**WHAT TO PRODUCE**:
The answer must be an exact transcription of all the records below.

**Stored records**:
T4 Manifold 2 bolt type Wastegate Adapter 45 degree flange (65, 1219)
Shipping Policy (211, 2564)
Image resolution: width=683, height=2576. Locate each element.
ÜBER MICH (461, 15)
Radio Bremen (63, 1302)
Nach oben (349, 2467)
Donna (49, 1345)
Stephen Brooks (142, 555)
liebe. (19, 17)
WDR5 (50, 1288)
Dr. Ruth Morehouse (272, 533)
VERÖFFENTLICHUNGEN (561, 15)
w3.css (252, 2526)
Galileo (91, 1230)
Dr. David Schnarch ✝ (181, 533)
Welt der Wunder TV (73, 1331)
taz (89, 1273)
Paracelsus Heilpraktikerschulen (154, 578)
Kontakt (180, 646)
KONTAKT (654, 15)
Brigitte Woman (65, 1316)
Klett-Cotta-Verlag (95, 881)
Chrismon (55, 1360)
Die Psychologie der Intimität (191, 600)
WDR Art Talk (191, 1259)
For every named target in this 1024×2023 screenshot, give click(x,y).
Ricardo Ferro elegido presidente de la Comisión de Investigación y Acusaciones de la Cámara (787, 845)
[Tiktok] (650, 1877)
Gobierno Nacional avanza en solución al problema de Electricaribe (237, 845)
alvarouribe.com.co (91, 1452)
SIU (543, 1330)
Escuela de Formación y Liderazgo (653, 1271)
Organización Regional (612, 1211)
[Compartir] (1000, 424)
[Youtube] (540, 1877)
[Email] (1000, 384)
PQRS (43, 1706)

**RESULT OF THIS TASK**:
T4 Manifold 2 bolt type Wastegate Adapter 45 degree flange (65, 1219)
Shipping Policy (211, 2564)
Image resolution: width=683, height=2576. Locate each element.
ÜBER MICH (461, 15)
Radio Bremen (63, 1302)
Nach oben (349, 2467)
Donna (49, 1345)
Stephen Brooks (142, 555)
liebe. (19, 17)
WDR5 (50, 1288)
Dr. Ruth Morehouse (272, 533)
VERÖFFENTLICHUNGEN (561, 15)
w3.css (252, 2526)
Galileo (91, 1230)
Dr. David Schnarch ✝ (181, 533)
Welt der Wunder TV (73, 1331)
taz (89, 1273)
Paracelsus Heilpraktikerschulen (154, 578)
Kontakt (180, 646)
KONTAKT (654, 15)
Brigitte Woman (65, 1316)
Klett-Cotta-Verlag (95, 881)
Chrismon (55, 1360)
Die Psychologie der Intimität (191, 600)
WDR Art Talk (191, 1259)
For every named target in this 1024×2023 screenshot, give click(x,y).
Ricardo Ferro elegido presidente de la Comisión de Investigación y Acusaciones de la Cámara (787, 845)
[Tiktok] (650, 1877)
Gobierno Nacional avanza en solución al problema de Electricaribe (237, 845)
alvarouribe.com.co (91, 1452)
SIU (543, 1330)
Escuela de Formación y Liderazgo (653, 1271)
Organización Regional (612, 1211)
[Compartir] (1000, 424)
[Youtube] (540, 1877)
[Email] (1000, 384)
PQRS (43, 1706)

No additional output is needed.